# [Exercise description]
Nothing but the lines below between the line holding "Click the 分享 share icon" and the line holding "Task: Click the red exclamation warning icon", inclusive, should appear in the answer, each set down exactly.

# [Source material]
##############################

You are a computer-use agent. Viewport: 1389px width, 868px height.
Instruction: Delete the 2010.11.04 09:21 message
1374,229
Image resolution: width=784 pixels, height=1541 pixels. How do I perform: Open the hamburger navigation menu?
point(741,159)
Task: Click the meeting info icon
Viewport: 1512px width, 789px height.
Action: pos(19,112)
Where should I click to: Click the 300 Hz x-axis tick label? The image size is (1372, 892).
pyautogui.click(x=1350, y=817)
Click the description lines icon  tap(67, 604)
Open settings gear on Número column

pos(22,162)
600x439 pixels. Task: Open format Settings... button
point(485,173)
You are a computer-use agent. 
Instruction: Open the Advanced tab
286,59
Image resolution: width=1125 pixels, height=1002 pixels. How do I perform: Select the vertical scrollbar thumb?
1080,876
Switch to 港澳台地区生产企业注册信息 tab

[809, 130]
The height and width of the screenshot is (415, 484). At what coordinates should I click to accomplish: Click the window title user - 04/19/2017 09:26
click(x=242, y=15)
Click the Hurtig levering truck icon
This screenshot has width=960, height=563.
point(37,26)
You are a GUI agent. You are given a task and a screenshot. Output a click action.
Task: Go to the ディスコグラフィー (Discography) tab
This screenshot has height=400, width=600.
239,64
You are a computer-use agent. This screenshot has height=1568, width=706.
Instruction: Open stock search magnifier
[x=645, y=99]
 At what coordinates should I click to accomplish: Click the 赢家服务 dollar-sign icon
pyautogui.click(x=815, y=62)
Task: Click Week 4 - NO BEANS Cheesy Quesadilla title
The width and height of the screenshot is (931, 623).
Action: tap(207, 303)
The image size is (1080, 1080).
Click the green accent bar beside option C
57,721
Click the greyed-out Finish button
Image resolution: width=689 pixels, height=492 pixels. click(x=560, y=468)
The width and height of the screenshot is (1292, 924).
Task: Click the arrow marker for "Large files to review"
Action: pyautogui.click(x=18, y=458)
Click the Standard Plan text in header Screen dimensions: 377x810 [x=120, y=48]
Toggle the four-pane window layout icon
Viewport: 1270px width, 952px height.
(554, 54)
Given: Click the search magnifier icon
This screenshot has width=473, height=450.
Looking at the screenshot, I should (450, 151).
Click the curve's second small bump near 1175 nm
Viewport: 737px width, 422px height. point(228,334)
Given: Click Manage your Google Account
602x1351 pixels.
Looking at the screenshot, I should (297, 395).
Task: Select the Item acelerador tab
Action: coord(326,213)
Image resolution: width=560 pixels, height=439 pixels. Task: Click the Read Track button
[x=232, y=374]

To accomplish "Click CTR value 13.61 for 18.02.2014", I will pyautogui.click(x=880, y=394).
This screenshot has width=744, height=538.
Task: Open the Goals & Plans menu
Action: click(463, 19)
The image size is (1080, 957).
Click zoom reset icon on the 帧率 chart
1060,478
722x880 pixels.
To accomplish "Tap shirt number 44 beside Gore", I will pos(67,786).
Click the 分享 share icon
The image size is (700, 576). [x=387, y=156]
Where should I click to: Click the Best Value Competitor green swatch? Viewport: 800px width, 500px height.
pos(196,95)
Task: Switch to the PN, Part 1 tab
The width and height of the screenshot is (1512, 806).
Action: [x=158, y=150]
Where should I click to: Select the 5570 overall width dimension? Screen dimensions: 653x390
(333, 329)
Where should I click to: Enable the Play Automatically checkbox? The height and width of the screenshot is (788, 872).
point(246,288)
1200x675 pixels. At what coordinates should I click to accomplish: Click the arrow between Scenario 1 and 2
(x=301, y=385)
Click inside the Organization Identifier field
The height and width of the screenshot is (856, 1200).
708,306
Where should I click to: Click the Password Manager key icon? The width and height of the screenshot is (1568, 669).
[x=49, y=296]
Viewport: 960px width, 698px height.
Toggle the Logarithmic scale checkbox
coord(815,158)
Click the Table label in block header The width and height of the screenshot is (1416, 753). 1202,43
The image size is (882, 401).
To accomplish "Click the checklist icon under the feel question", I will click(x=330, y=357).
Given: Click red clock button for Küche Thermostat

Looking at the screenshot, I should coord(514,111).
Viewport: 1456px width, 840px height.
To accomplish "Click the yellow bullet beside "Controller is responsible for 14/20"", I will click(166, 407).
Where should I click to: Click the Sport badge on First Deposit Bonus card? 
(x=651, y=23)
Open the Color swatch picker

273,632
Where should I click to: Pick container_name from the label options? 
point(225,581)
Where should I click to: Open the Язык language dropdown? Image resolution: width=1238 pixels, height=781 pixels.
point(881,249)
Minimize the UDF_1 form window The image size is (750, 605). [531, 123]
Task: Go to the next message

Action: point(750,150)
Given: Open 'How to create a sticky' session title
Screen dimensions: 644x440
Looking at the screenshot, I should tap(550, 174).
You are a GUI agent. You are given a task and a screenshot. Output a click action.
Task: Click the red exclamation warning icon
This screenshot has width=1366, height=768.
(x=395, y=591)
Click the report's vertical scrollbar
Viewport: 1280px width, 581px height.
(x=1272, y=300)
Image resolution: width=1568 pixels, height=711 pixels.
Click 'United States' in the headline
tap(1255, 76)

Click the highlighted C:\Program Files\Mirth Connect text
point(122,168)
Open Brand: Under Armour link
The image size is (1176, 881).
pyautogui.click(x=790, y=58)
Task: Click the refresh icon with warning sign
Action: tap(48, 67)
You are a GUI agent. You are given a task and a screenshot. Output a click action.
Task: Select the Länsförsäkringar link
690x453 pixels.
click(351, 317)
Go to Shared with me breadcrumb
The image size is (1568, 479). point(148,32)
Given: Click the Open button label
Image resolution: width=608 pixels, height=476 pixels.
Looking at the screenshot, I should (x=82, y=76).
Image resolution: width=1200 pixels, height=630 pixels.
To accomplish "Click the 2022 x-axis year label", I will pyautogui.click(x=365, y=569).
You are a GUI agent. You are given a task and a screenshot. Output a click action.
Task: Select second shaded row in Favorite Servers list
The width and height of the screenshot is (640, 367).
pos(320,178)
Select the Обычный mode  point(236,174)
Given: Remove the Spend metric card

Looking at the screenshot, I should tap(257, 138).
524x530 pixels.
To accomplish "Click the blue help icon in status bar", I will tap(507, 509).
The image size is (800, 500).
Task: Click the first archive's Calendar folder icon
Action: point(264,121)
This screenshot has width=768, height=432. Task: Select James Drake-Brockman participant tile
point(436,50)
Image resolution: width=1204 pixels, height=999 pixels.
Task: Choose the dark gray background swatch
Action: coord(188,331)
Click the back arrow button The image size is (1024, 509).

##############################

# [Answer for the task]
Click the 分享 share icon
The image size is (700, 576). [x=387, y=156]
Where should I click to: Click the Best Value Competitor green swatch? Viewport: 800px width, 500px height.
pos(196,95)
Task: Switch to the PN, Part 1 tab
The width and height of the screenshot is (1512, 806).
Action: [x=158, y=150]
Where should I click to: Select the 5570 overall width dimension? Screen dimensions: 653x390
(333, 329)
Where should I click to: Enable the Play Automatically checkbox? The height and width of the screenshot is (788, 872).
point(246,288)
1200x675 pixels. At what coordinates should I click to accomplish: Click the arrow between Scenario 1 and 2
(x=301, y=385)
Click inside the Organization Identifier field
The height and width of the screenshot is (856, 1200).
708,306
Where should I click to: Click the Password Manager key icon? The width and height of the screenshot is (1568, 669).
[x=49, y=296]
Viewport: 960px width, 698px height.
Toggle the Logarithmic scale checkbox
coord(815,158)
Click the Table label in block header The width and height of the screenshot is (1416, 753). 1202,43
The image size is (882, 401).
To accomplish "Click the checklist icon under the feel question", I will click(x=330, y=357).
Given: Click red clock button for Küche Thermostat

Looking at the screenshot, I should coord(514,111).
Viewport: 1456px width, 840px height.
To accomplish "Click the yellow bullet beside "Controller is responsible for 14/20"", I will click(166, 407).
Where should I click to: Click the Sport badge on First Deposit Bonus card? 
(x=651, y=23)
Open the Color swatch picker

273,632
Where should I click to: Pick container_name from the label options? 
point(225,581)
Where should I click to: Open the Язык language dropdown? Image resolution: width=1238 pixels, height=781 pixels.
point(881,249)
Minimize the UDF_1 form window The image size is (750, 605). [531, 123]
Task: Go to the next message

Action: point(750,150)
Given: Open 'How to create a sticky' session title
Screen dimensions: 644x440
Looking at the screenshot, I should tap(550, 174).
You are a GUI agent. You are given a task and a screenshot. Output a click action.
Task: Click the red exclamation warning icon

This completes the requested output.